After the depth characteristic of the depth characteristic and video that have obtained audio, the depth characteristic and view of audio are first used respectively DBN (depth confidence network) network of one 2 layers of each training of the depth characteristic of frequency: DBN (depth confidence network) network of audio Input be audio depth characteristic, output is the testing result to audio signal to depression, DBN (the depth confidence of video Network) network inputs be video depth characteristic, output is testing result of the vision signal to depression.Then, by the two Testing result is fed again into one 2 layers DBN (depth confidence network) network and carries out final fusion as input signal, this The output of DBN (depth confidence network) network is exactly the testing result eventually by audio-video signal to depression.
The present invention is established in the distinguishing feature based on patients with depression on voice and facial expression, contrived experiment normal form On the basis of depression affection data library, emphasis solves the depth modelling and multi-modal fusion of phonetic feature and video features The problem of.Voice and facial expression all change over time, and changing is also synchronous generation, these factors just determine In audio or video signal and audio-video signal, there is complicated relationship between feature.The present invention has learnt time and sky Between expression on domain, realize the extraction of the audio-video depth characteristic towards deep learning.

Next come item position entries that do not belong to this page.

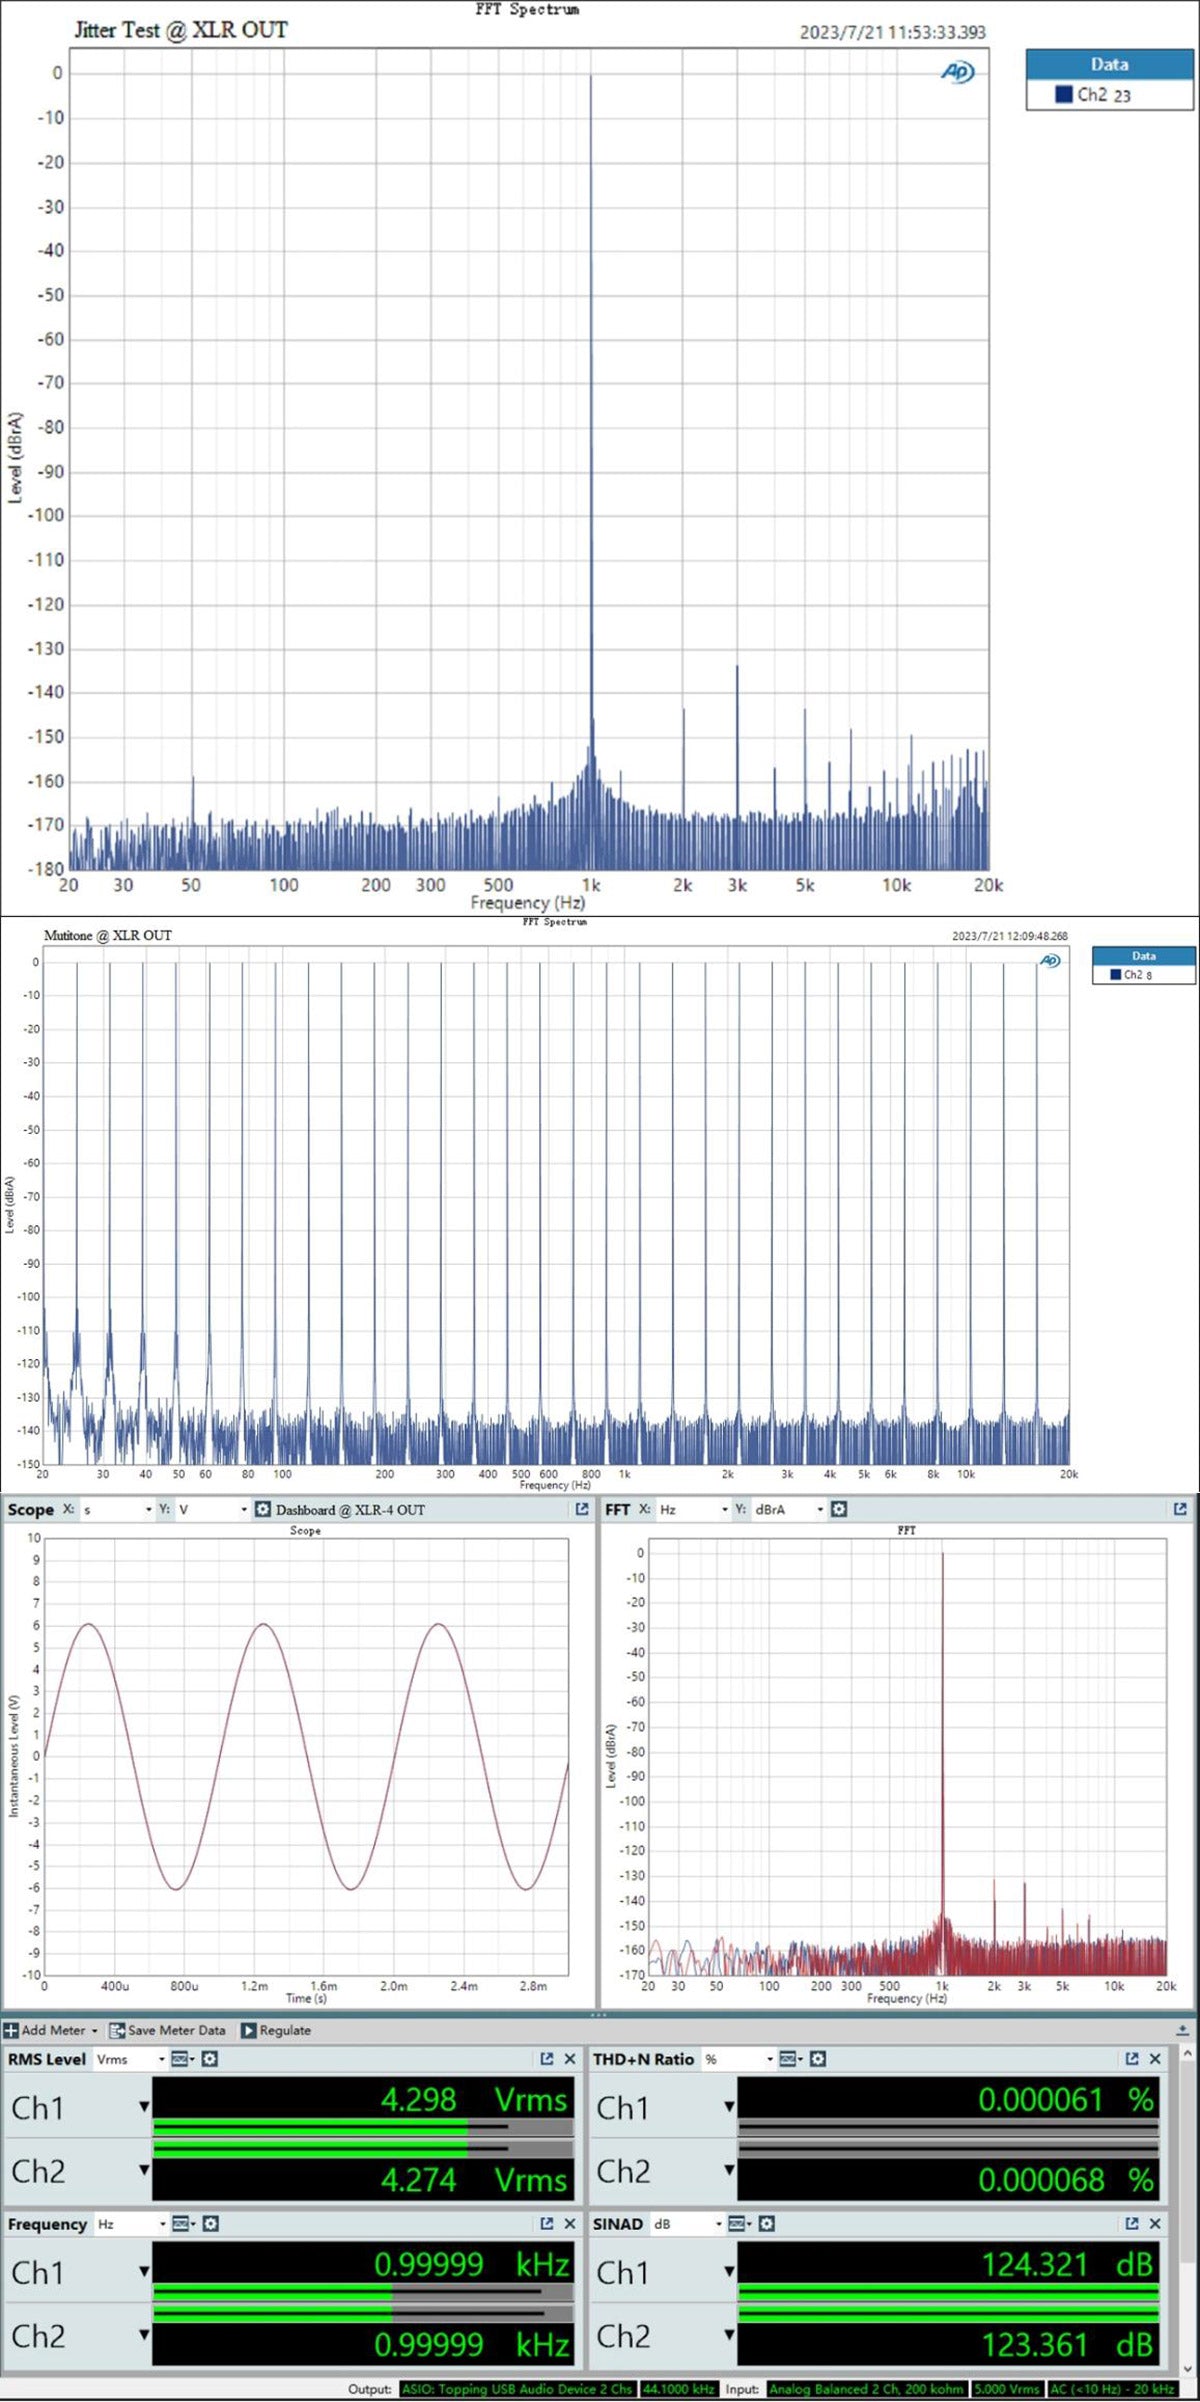
Task: Open SINAD meter settings gear
Action: pyautogui.click(x=766, y=2224)
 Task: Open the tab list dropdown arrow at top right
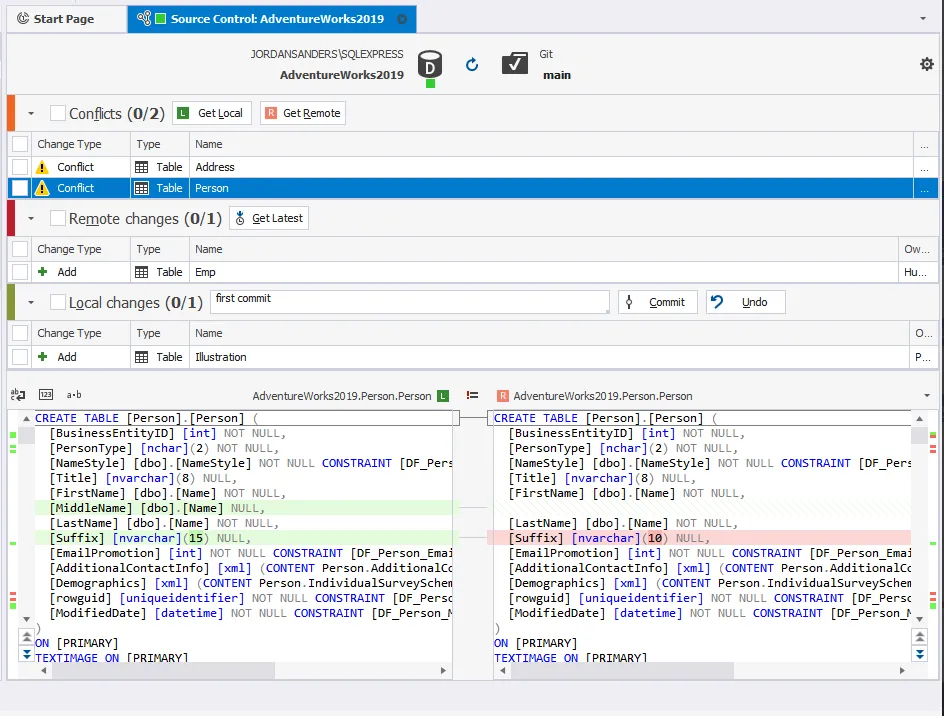pos(923,18)
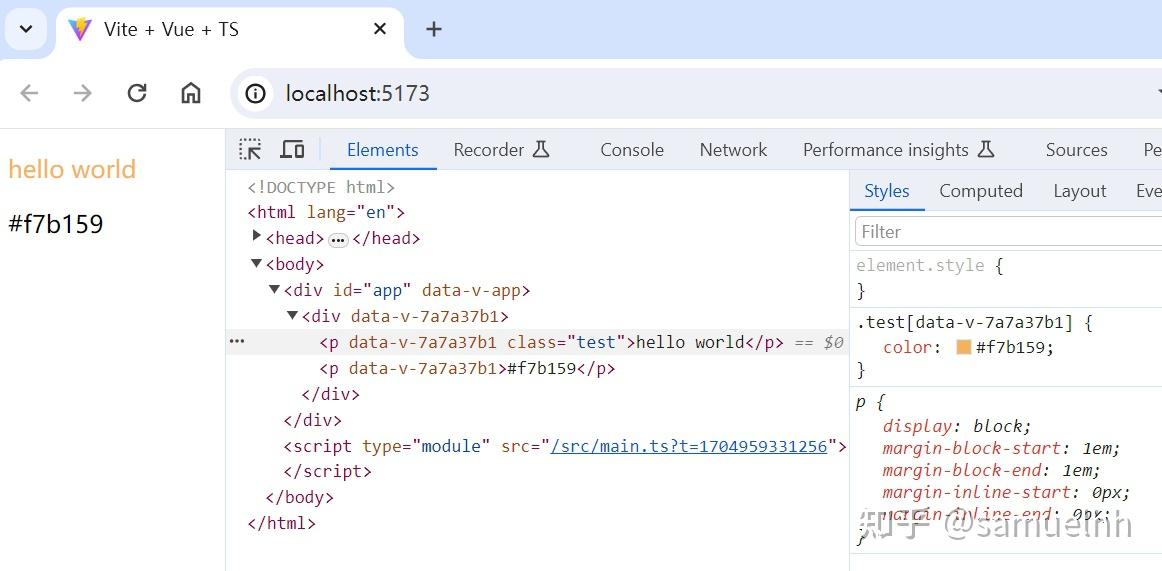The height and width of the screenshot is (571, 1162).
Task: Open the tab search dropdown arrow
Action: [x=26, y=29]
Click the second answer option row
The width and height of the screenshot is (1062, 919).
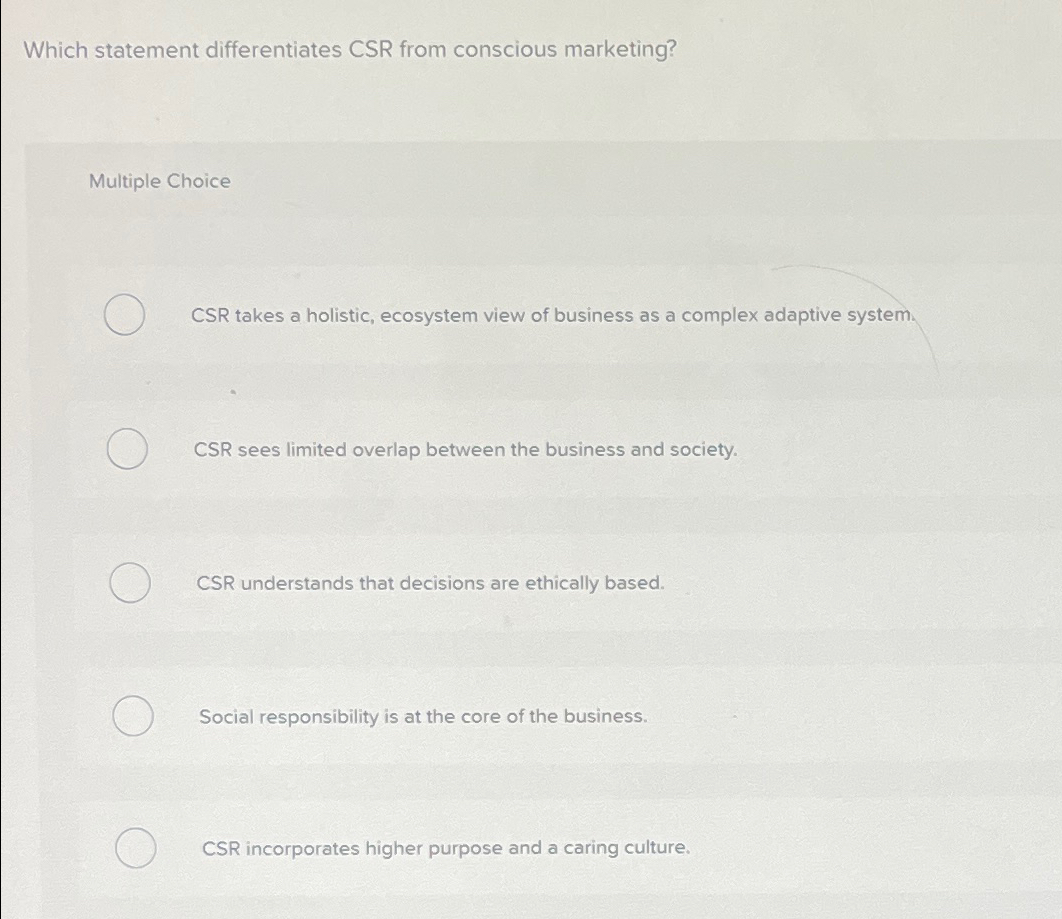click(550, 450)
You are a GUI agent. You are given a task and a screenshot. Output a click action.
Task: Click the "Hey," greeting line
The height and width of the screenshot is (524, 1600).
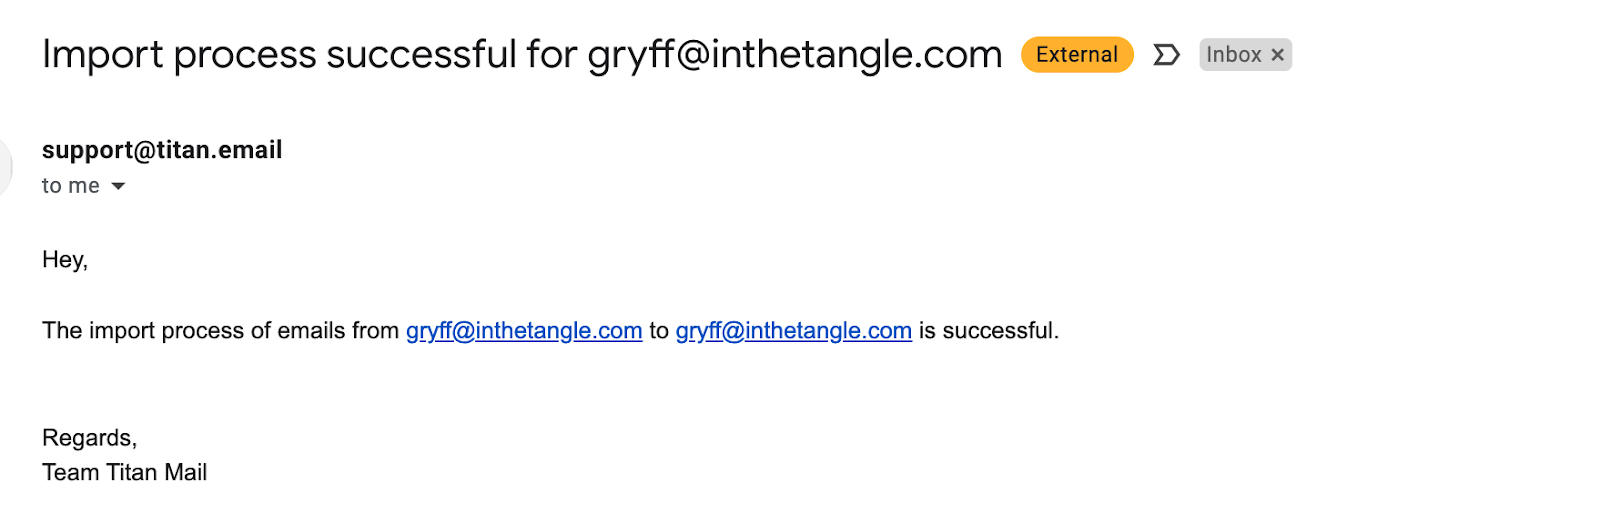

In the multi-modal feature of extraction audio-video, the depth of voice is extracted from audio modality and video modality respectively first Spend the depth characteristic of feature and facial expression, then by the depth characteristic under the two mode carry out fusion generate one it is new Feature, the detection for depression.In this process, different deep learning model structures is related to for different modalities, is deposited In different characteristic dimensions.Simultaneously in view of audio-frequency information and video information be it is simultaneous, then audio modality and video Feature association and conspiracy relation are certainly existed between mode, therefore the present invention utilizes these factors, construct based on depth model Multimodal information fusion.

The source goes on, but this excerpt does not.